Write out only the tail of the records, beginning at the line containing "Image resolution: width=207 pixels, height=205" and including the last line, exactly as written.
Start of Data supplied
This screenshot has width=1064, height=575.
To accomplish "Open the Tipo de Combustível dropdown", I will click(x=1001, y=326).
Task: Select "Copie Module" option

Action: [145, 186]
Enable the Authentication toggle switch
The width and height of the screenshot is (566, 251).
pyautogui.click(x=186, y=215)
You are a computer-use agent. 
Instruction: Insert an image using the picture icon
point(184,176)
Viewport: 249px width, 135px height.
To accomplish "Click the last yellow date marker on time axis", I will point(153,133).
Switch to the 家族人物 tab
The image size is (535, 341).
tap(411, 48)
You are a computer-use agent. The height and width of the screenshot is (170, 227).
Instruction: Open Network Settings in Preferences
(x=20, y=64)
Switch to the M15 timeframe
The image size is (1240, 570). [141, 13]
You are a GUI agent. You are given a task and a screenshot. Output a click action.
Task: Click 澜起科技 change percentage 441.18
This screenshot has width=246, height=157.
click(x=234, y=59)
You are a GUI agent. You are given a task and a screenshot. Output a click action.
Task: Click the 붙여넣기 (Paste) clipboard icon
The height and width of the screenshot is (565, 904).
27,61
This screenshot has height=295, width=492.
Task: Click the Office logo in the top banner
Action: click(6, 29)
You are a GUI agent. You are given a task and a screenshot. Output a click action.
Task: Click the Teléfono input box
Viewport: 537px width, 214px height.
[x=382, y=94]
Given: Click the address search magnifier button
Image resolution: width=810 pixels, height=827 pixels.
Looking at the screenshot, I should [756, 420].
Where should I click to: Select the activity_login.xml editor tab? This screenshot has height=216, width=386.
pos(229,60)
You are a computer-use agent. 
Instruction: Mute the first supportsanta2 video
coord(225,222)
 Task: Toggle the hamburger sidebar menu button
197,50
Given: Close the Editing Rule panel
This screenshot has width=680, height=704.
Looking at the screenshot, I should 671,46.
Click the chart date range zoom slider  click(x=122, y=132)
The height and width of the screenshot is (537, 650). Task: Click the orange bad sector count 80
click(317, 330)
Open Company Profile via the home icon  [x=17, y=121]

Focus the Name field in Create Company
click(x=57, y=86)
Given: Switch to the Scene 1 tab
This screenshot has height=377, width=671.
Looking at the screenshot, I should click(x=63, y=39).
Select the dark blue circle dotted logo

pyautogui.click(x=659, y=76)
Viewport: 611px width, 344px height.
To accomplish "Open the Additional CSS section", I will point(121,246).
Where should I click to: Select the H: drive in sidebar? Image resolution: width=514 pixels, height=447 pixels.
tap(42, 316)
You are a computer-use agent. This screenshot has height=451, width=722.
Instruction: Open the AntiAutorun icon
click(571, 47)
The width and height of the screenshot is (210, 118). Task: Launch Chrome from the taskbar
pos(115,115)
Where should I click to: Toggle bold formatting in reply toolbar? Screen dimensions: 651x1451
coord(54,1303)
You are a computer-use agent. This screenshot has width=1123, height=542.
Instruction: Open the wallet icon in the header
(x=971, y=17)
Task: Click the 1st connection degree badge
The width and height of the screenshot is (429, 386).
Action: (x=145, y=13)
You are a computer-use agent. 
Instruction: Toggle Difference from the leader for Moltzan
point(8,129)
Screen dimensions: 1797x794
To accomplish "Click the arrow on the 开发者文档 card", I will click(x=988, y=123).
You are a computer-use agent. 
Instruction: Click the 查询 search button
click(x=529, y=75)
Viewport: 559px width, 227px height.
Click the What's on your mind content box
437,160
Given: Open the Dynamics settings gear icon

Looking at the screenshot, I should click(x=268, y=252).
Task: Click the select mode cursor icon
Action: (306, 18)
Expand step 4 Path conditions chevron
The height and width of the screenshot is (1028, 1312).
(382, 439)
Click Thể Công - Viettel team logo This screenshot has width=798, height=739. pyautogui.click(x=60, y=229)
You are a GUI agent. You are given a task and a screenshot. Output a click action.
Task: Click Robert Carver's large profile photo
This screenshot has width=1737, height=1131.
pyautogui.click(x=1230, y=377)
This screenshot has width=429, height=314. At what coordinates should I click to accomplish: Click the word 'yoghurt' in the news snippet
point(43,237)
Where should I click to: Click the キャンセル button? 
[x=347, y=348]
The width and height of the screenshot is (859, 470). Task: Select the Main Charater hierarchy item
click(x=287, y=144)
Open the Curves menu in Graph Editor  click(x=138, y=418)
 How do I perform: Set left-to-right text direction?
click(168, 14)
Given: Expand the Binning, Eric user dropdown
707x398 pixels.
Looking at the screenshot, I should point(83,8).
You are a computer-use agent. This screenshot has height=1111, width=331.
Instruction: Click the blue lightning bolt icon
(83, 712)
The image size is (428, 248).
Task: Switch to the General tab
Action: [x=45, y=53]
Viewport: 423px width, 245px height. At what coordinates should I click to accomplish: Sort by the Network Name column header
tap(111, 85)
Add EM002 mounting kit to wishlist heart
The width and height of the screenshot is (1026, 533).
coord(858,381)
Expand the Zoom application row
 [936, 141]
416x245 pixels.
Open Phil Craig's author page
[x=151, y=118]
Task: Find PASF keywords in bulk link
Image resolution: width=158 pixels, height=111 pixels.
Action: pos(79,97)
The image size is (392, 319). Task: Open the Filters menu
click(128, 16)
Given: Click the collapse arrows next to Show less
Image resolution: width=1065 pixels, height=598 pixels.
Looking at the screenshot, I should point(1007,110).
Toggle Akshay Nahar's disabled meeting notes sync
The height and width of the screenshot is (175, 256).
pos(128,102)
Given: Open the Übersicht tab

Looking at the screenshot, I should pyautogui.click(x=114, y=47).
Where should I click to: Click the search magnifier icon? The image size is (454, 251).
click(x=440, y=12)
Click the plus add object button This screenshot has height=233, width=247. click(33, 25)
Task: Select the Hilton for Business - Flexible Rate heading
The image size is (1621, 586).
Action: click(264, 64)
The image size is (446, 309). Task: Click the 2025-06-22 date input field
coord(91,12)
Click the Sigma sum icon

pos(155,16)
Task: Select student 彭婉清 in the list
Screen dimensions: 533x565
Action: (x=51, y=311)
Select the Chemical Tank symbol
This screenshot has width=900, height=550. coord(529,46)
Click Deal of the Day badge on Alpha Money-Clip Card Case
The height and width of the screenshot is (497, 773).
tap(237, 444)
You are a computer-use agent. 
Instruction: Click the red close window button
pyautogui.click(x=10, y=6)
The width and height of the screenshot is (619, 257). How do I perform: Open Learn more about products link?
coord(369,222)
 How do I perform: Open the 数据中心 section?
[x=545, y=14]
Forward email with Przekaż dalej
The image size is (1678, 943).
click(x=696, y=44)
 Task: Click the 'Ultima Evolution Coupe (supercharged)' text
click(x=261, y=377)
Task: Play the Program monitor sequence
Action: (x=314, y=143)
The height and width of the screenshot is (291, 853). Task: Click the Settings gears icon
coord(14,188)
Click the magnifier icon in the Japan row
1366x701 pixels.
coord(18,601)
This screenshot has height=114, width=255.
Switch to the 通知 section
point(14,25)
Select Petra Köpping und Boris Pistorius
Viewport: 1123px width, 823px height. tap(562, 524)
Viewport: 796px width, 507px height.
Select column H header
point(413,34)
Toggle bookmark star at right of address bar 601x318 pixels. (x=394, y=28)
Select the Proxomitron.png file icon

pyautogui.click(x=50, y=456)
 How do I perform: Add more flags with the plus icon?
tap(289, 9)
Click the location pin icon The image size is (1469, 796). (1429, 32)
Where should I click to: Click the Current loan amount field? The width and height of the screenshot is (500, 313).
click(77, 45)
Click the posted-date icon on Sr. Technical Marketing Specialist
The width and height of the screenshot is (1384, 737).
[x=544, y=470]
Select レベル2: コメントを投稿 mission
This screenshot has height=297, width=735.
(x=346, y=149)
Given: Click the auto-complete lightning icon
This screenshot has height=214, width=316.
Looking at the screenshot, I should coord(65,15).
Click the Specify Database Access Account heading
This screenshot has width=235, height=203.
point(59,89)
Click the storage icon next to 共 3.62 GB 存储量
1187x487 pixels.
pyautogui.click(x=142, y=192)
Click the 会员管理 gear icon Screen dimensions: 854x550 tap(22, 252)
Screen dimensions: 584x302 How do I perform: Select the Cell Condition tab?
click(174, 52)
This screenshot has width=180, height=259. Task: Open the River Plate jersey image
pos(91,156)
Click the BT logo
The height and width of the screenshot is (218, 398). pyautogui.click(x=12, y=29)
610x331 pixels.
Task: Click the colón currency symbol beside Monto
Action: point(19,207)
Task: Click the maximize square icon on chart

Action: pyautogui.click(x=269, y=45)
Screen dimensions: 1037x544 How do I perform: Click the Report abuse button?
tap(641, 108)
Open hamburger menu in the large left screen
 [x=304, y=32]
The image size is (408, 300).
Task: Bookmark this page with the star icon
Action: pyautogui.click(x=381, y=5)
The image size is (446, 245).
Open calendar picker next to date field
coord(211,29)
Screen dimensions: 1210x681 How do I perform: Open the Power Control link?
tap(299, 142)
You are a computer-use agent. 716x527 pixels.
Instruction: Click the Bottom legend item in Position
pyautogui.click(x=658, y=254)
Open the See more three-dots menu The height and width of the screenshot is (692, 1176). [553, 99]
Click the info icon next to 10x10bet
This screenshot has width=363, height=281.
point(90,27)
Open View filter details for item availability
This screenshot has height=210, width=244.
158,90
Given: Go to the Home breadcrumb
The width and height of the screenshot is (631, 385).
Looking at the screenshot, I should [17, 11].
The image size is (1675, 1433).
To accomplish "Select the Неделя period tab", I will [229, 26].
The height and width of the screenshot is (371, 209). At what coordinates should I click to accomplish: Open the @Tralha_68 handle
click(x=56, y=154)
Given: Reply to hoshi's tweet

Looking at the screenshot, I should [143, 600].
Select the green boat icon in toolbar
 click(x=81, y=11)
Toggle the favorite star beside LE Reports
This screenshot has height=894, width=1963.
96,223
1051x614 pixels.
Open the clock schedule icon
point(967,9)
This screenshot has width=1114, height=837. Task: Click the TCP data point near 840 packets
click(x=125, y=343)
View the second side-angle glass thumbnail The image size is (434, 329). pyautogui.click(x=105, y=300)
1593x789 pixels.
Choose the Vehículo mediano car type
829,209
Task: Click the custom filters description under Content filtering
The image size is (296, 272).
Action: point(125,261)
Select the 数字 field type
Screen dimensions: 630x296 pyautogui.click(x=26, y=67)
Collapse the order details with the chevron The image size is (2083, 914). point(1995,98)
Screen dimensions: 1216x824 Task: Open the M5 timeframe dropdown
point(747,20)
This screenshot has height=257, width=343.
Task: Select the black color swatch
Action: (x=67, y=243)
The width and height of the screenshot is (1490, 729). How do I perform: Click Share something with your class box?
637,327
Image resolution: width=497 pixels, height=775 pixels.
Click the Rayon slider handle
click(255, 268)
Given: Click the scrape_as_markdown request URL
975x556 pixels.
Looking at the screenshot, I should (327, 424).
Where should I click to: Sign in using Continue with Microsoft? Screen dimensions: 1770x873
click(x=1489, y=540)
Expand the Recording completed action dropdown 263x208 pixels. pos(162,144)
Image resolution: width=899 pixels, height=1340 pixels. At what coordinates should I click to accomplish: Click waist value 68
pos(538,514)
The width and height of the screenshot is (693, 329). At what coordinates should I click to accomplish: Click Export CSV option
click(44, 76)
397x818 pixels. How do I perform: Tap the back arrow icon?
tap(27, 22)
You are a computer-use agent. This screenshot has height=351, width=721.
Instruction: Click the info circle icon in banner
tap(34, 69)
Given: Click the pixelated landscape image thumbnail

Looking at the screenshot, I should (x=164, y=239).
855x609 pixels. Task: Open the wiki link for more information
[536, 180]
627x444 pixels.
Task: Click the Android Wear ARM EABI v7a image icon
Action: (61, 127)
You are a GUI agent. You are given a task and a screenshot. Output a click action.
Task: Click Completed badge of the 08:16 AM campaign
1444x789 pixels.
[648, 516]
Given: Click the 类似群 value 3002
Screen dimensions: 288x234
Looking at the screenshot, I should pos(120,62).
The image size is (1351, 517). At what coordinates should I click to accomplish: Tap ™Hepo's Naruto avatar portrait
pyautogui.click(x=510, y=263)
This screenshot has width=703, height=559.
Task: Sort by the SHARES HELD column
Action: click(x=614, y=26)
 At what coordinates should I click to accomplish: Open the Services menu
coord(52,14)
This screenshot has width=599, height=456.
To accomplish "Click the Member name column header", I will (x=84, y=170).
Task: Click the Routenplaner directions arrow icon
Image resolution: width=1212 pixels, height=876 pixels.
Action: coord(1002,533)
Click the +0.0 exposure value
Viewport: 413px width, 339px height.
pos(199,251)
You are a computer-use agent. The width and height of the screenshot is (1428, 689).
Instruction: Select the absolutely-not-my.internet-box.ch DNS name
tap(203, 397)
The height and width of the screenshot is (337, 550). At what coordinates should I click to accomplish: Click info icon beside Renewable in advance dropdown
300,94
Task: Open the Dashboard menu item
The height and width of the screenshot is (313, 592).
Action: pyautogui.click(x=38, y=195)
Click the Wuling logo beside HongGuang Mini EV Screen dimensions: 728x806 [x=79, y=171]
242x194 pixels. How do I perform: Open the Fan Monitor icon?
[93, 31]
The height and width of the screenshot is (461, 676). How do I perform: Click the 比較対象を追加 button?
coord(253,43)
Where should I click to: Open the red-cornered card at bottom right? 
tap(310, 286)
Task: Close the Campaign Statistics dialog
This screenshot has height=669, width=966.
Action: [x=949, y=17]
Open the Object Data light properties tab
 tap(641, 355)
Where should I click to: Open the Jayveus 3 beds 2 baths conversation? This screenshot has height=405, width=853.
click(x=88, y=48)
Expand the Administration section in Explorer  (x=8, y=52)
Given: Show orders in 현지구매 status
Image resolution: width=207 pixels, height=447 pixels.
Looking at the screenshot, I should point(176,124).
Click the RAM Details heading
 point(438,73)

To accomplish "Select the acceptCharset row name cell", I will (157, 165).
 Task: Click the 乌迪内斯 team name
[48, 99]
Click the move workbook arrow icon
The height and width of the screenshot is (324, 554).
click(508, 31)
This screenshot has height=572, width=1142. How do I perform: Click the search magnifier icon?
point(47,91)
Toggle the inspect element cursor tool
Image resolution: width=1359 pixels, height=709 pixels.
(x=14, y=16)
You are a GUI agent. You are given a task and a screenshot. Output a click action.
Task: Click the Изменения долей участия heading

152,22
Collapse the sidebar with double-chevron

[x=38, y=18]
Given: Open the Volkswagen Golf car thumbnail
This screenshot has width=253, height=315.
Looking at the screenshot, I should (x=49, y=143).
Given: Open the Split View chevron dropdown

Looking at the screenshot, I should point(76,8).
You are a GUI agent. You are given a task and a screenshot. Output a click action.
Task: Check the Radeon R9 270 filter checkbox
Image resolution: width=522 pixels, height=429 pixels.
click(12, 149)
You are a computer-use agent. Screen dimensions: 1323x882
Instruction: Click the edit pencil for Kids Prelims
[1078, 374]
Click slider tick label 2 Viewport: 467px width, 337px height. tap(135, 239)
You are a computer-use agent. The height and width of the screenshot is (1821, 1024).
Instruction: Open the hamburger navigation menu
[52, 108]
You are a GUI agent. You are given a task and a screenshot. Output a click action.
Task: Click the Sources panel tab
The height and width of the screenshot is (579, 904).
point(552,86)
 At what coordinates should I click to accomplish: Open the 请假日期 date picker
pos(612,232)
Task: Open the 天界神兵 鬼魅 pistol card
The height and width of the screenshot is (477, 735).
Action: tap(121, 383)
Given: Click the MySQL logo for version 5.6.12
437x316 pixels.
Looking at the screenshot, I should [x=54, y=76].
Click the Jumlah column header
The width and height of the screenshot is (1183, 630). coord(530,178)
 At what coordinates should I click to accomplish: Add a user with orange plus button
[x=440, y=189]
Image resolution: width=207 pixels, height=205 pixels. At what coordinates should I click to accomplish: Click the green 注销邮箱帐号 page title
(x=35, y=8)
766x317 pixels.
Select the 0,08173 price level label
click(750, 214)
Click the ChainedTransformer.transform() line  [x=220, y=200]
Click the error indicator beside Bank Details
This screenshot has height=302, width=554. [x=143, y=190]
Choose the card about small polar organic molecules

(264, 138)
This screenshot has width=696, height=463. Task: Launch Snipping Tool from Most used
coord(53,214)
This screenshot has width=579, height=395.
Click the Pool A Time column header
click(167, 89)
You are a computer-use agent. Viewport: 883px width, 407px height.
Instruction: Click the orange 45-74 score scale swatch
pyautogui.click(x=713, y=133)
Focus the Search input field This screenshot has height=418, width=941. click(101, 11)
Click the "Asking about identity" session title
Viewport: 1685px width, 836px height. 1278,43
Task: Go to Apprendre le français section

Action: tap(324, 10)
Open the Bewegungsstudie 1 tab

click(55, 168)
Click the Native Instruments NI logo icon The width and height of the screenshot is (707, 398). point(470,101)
End of Data supplied
**Answer to the problem**
Image resolution: width=207 pixels, height=205 pixels. At what coordinates should I click to accomplish: Click the green 注销邮箱帐号 page title
(x=35, y=8)
766x317 pixels.
Select the 0,08173 price level label
click(750, 214)
Click the ChainedTransformer.transform() line  [x=220, y=200]
Click the error indicator beside Bank Details
This screenshot has height=302, width=554. [x=143, y=190]
Choose the card about small polar organic molecules

(264, 138)
This screenshot has width=696, height=463. Task: Launch Snipping Tool from Most used
coord(53,214)
This screenshot has width=579, height=395.
Click the Pool A Time column header
click(167, 89)
You are a computer-use agent. Viewport: 883px width, 407px height.
Instruction: Click the orange 45-74 score scale swatch
pyautogui.click(x=713, y=133)
Focus the Search input field This screenshot has height=418, width=941. click(101, 11)
Click the "Asking about identity" session title
Viewport: 1685px width, 836px height. 1278,43
Task: Go to Apprendre le français section

Action: tap(324, 10)
Open the Bewegungsstudie 1 tab

click(55, 168)
Click the Native Instruments NI logo icon The width and height of the screenshot is (707, 398). point(470,101)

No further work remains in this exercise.